● THE REQUEST:
Copy out each of the entries below line for line, keeping every character unchanged.
════
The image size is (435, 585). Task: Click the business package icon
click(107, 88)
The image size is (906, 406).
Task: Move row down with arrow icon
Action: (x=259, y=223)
════
● RESPONSE TO THE EXERCISE:
The image size is (435, 585). Task: Click the business package icon
click(107, 88)
The image size is (906, 406).
Task: Move row down with arrow icon
Action: (x=259, y=223)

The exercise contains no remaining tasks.